In the United States, for example, the maternal mortality rate is the most elevated of any high-income country, with a maternal mortality ratio of 23.8 per 100,000 live births.[23] The situation, which has been getting progressively worse, is particularly dire for Black and Indigenous women, for whom pregnancy-related mortality rates are between two and three times higher than the rate for white women.[24] Increasing data point to the effects of white supremacy on Black and other minoritized women’s health in the United States, which contributes to excess morbidity and mortality.[25] The privatized and fragmented US health care system exacerbates these overall patterns of structural racism, which leads to gross disparities in the availability and quality of health services. For instance, in rural and low-income areas, the lack of hospitals providing obstetric care has produced “maternity care deserts” because “childbirth doesn’t pay, at least not in low-income communities.”[26]

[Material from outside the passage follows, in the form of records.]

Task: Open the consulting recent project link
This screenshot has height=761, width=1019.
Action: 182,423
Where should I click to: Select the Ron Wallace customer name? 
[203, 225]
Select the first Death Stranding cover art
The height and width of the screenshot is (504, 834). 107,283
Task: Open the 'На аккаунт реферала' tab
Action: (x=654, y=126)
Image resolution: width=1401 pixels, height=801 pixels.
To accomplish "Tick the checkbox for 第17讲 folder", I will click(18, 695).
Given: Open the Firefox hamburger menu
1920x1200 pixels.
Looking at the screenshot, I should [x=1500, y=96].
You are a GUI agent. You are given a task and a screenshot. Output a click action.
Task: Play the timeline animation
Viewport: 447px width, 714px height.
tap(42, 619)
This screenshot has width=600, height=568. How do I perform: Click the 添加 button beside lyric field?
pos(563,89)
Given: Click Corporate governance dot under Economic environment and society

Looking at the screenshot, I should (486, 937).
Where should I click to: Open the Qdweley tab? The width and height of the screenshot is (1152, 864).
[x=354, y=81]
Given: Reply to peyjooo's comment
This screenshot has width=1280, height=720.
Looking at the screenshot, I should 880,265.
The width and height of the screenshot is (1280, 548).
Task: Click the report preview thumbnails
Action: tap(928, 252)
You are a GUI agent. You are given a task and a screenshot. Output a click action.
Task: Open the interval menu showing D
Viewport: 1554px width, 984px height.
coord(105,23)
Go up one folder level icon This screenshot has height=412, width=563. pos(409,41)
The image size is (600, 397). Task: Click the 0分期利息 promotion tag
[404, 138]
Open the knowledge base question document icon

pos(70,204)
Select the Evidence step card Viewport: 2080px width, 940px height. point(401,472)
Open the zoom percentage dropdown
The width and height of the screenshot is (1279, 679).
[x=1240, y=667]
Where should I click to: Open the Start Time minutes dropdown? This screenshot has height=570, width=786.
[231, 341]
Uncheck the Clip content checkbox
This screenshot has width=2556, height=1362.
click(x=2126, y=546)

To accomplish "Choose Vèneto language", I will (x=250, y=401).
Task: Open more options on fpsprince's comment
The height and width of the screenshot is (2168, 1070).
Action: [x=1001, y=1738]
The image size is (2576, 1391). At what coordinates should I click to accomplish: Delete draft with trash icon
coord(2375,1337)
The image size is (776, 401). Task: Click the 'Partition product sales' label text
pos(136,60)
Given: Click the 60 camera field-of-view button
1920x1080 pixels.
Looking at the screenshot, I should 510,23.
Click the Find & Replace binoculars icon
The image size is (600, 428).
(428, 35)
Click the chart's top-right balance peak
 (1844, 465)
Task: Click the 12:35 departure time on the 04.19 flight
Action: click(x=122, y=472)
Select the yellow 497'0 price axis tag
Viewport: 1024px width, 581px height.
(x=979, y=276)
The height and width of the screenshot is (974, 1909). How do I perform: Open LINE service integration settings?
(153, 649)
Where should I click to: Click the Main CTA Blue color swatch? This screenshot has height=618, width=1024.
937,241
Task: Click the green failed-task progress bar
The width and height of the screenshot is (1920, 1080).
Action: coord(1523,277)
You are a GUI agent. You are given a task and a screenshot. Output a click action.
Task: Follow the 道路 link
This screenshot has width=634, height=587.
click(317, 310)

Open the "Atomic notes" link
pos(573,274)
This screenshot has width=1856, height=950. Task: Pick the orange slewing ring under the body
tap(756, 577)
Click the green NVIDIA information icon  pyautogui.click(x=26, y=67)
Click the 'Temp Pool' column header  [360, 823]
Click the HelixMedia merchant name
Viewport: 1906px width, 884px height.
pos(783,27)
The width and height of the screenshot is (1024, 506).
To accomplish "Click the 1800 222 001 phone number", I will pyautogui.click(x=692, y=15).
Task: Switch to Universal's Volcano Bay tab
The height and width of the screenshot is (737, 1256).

Likewise, the privatization of health care in low- and middle-income countries, and the introduction of public-private partnerships, has been shown to exclude remote rural communities and increase out-of-pocket costs for reproductive and maternal health care.[27] At the same time, austerity has exacerbated health care worker shortages and disparities in health care worker density between low- and high-income countries.[28] Among other things, the post-pandemic austerity now being pushed by the International Monetary Fund includes imposing draconian wage caps on public sector workers, which drives nurses and other health providers out of health workforces and often out of their countries.[29]
Globally, health systems are drastically underfunded, understaffed, and overcrowded. As a result of this underfunding, roughly a third of women do not have even half of the recommended antenatal checks or receive essential postnatal care, while some 270 million women lack access to modern family planning methods.[30] In the aftermath of the COVID-19 pandemic, the World Bank estimates that 41 governments will spend even less on health in 2027 than they did in 2019, before the pandemic.[31]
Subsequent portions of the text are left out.